(Beginning of Data under study)

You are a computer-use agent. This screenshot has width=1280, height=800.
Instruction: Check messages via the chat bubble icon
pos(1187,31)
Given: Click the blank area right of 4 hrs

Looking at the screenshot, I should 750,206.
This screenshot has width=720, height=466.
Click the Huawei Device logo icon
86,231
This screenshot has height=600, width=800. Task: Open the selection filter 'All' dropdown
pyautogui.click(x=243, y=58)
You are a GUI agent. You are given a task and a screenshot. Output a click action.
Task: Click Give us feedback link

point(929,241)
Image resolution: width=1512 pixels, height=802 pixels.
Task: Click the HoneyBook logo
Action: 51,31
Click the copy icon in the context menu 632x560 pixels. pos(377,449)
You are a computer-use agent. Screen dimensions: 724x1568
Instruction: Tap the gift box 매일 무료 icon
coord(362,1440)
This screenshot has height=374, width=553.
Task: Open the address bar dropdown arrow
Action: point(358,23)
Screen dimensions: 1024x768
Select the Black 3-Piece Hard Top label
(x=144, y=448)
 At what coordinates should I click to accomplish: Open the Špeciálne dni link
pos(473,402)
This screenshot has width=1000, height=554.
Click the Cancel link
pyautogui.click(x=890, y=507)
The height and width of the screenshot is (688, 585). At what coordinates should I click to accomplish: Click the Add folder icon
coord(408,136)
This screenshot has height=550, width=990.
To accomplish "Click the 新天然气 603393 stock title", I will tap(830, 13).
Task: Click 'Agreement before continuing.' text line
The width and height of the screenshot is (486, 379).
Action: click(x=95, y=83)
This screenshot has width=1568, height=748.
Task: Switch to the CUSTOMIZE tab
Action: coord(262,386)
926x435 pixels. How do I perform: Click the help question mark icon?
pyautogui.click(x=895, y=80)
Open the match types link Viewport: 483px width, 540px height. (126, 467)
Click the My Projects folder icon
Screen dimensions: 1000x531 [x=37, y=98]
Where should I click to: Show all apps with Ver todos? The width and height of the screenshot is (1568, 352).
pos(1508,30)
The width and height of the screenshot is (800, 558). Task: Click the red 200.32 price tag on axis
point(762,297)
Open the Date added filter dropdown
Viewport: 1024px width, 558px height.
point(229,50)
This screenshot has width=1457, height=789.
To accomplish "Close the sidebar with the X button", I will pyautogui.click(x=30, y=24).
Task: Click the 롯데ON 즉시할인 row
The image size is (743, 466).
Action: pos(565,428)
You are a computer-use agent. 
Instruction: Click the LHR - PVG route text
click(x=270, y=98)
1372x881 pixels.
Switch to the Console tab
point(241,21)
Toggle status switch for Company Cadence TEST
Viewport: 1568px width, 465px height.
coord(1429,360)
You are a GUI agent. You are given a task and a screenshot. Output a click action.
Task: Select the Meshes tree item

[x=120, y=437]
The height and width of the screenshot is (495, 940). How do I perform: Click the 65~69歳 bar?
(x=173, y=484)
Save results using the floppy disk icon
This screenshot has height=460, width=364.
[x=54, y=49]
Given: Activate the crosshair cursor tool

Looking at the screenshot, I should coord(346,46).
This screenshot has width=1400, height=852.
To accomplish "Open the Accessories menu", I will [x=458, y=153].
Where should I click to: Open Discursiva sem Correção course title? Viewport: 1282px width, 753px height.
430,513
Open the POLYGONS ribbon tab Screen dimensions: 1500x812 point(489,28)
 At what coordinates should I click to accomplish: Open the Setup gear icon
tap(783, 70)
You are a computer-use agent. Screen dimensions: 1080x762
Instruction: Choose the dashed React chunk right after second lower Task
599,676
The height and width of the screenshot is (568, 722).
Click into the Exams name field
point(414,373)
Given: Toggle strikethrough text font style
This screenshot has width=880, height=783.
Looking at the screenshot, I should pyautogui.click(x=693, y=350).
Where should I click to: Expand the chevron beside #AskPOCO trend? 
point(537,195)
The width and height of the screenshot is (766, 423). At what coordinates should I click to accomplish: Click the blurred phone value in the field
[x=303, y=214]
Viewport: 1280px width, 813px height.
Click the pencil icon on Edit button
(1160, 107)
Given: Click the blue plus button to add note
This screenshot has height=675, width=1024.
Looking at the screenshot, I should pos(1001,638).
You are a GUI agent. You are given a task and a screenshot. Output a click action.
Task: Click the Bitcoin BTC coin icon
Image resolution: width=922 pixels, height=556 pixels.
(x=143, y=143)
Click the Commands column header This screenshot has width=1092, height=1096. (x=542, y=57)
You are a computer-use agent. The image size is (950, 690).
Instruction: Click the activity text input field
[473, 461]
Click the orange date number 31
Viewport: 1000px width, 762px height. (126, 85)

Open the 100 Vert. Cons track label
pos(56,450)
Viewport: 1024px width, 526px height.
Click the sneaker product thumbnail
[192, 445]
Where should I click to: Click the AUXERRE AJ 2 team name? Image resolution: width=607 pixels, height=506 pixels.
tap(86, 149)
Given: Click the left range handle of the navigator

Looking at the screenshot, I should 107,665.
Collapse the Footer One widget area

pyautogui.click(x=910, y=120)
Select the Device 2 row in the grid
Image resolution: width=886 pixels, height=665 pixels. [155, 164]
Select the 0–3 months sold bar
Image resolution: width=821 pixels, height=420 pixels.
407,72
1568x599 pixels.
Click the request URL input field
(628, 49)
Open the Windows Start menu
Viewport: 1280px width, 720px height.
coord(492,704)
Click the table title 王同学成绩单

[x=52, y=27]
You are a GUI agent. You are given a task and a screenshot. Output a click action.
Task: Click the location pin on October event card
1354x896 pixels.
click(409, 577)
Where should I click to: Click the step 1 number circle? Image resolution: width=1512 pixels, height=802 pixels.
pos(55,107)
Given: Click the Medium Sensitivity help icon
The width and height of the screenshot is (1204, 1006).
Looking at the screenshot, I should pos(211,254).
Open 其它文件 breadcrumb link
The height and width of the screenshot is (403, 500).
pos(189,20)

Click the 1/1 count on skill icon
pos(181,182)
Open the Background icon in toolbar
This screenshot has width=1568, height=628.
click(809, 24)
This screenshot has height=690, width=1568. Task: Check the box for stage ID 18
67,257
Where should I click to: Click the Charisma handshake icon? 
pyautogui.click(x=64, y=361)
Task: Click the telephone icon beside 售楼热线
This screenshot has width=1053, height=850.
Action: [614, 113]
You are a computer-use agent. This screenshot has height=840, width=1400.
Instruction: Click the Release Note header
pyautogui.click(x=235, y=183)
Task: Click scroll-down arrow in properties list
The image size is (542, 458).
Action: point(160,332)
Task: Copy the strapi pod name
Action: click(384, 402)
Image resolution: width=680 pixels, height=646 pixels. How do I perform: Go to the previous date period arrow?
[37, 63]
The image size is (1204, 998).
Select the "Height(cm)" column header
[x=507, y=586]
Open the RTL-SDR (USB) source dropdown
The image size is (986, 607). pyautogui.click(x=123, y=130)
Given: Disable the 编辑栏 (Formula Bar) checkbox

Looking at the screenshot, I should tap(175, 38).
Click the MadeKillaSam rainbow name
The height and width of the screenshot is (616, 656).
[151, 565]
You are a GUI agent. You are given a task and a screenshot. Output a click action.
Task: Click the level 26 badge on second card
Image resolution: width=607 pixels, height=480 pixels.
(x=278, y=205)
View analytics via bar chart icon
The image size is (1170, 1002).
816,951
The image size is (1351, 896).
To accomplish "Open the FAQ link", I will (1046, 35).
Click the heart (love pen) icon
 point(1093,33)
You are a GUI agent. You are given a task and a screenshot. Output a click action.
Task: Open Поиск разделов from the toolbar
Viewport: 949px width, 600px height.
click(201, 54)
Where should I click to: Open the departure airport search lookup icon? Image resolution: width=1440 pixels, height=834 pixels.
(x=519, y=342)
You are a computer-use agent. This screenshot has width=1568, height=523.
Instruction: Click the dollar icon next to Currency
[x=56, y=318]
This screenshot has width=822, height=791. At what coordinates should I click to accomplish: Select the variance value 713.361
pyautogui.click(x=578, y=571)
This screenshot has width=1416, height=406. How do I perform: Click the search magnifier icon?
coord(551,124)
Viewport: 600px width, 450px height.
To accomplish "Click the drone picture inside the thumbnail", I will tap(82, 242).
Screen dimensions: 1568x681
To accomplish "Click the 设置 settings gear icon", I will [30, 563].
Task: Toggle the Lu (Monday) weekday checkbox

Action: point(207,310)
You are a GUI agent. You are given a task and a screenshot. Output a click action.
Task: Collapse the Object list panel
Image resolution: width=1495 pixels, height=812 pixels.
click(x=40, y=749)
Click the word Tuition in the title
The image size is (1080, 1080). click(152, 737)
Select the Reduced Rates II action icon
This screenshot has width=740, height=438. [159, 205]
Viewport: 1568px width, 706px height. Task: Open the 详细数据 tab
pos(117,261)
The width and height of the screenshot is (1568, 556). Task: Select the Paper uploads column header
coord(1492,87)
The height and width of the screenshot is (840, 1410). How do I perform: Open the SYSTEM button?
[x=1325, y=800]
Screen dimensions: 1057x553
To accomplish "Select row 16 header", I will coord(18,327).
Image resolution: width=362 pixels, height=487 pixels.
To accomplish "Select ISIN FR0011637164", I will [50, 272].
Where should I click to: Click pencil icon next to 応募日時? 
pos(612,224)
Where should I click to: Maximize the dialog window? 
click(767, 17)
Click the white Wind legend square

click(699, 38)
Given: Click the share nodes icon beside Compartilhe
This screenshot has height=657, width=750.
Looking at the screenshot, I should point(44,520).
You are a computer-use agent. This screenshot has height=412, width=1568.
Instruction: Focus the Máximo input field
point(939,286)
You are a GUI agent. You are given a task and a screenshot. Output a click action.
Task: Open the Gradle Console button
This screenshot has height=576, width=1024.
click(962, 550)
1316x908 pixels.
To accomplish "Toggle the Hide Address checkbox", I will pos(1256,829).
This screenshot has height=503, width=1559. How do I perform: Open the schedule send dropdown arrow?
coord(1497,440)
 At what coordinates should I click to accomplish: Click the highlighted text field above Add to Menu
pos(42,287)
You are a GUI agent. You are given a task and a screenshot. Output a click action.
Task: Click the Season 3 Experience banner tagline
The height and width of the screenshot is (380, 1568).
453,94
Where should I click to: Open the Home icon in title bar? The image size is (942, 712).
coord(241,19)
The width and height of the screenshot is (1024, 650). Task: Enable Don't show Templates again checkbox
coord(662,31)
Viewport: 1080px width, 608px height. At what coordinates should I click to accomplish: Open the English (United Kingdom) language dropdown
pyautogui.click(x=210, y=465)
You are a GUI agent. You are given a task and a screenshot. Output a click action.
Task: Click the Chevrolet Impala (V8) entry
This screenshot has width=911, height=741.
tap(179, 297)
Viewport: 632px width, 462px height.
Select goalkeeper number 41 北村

(End of Data under study)

**Required action:**
Only the lines holding "list" are wanted, so copy each of them from the material.

**Solution for this problem:**
Task: Click scroll-down arrow in properties list
Task: Collapse the Object list panel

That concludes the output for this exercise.